The day after a full shoot is a write-off for my wife and I, our backs are broken, our legs are cramped and our right hands are locked into a permanent claw, but you drag yourself to the computer and start to look through the images and all the excitement comes back.

This right here is exactly what it's like, "backs are broken, our legs are cramped and our right hands are locked into a permanent claw" Lol - thanks for that. True words!

I start my carrier as a destination wedding photographer, recently working as a professional photographer with one of wedding invitation vendor 123WeddingCards. I think a destination wedding photographer have to work under pressure because have to face many climatic challenges and timing is main issue.

Yes, currently I am doing photo shoot of rustic wedding invitations that is also a typical task because gives a feel and touch of that wedding invites+ use the effective props that compliments your invites is tricky. http://www.123weddingcards.com/rustic-wedding-invitations

Jason Lanier apparently posted this on his YouTube channel over two years ago,
Our fotog friends are finally agreeing on a very distracting action on wedding days
http://youtu.be/tl0TOCMSYuc

Photography is really a tough job to do, You need to be extra careful and alert if you want to have nice pictures of yours and someone else specialy. And if you are thinking to have Wedding photography, it would be better if you do not try this.
As this requires extra professionalism. Better one hire a professional photographer for this. You can go to http://www.planyourwedding.co.in/ if you want to hire the wedding best and professional photographers. Lovely photography with best prices!

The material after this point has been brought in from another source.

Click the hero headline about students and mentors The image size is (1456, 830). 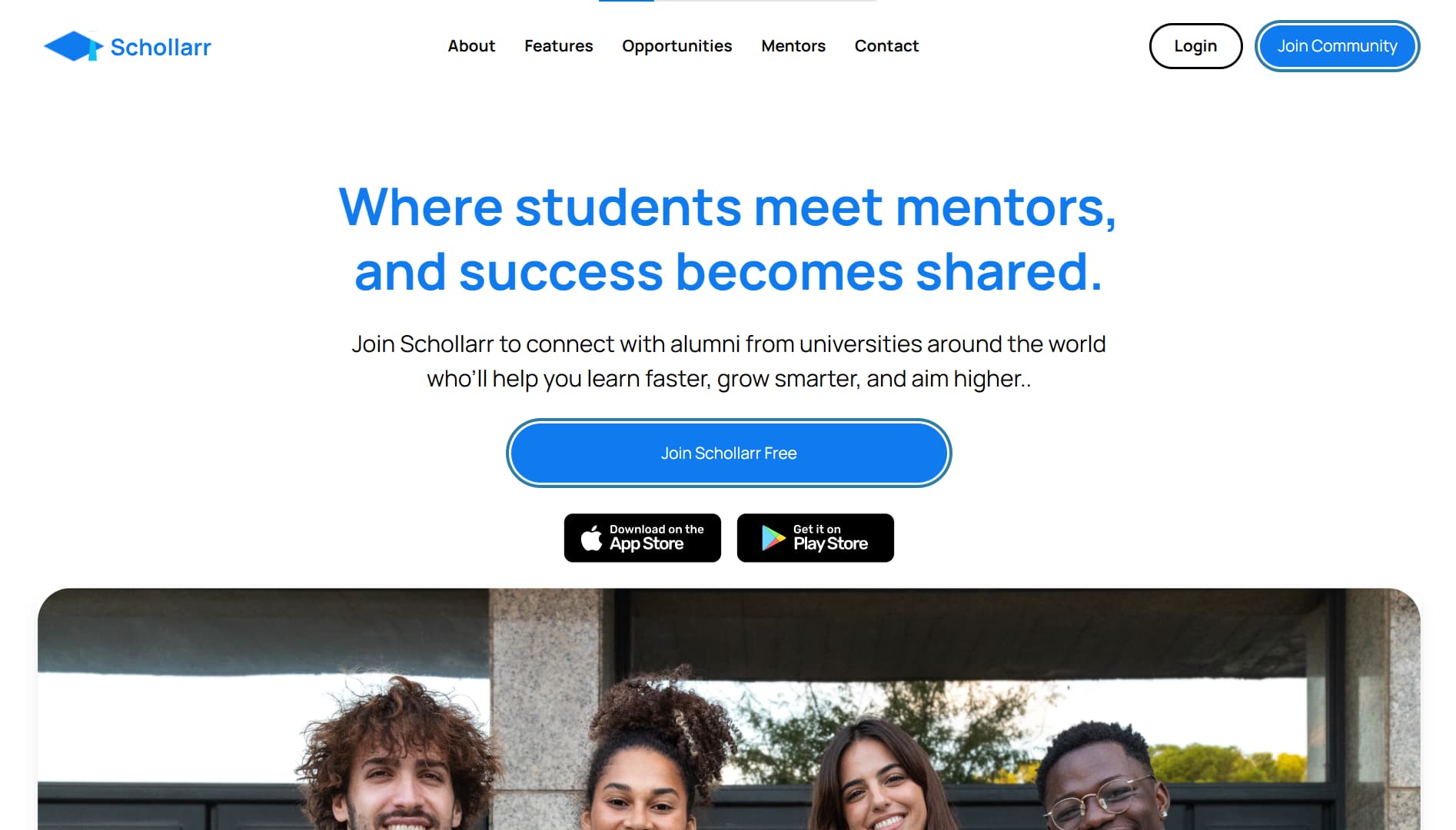point(728,239)
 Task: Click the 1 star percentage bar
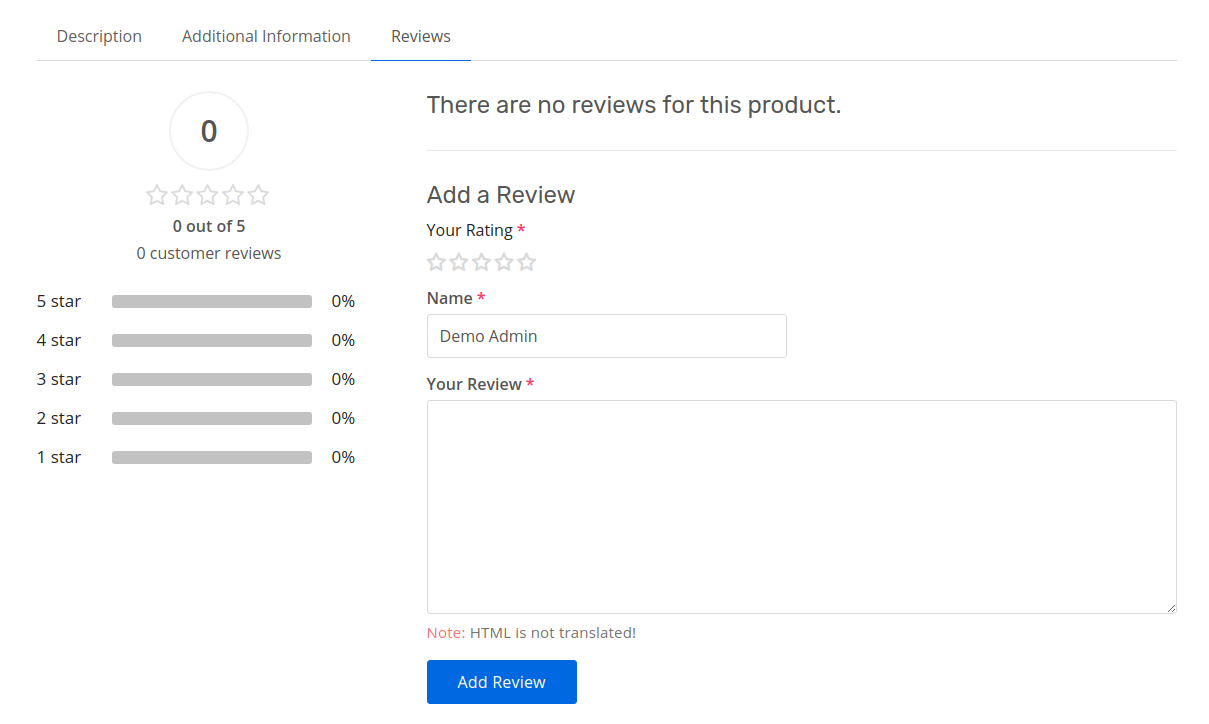point(211,457)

I have photographed around 15 weddings, and my highest paying gig was $1800 for 8 hours. The big problem I have with wedding photography is that there are way too many brides out there that are trolling for the cheapest cut rate photographer. I have talked to many wedding photographers out there and they are constantly running into brides that want there wedding photography for under $1000 bucks, and the bigger problem is that there are way too many people that are willing to jump at satisfying these brides for under $1000. I remember Gary Fong said that Wedding Photography industry has gotten so bad that what he is seeing is that the average going rate for a wedding photographer is $500. The other big problem I have is that if you count the cost of what is involved with wedding photography, you are a fool if you try to photograph a wedding for what some of these brides are willing to pay. Again, there is always a sucker that goes for it. I laugh at these wedding photography workshops that sell the pipe dream that "you to" can be a 10k wedding photographer. From what I have seen you have better chance of running into a unicorn than landing a 10k wedding gig. Finally, the last beef I have is that the top tier wedding photographers are showing examples of work of model type brides. Let me give you a reality check about wedding photography. 40% of your brides are on the obese side, and out of the 60% brides left over only a small percent are in the model category. There are other beefs I have but I will leave at that. Anyway, I prefer to doing fashion photography at www.kenblack.com

Great post! although I am a wedding Videographer. Photography is tough job.You can go to http://www.banquethallinhyderabad.com/

Difficult unrealistic " blame others" clients finally convinced me to retire.
" I didnt like my dress".
" I didnt like my makeup".
" I didnt like my hair".
" You're the professional, you should have fixed it".
Loved the actual work. But after so many years it takes a toll.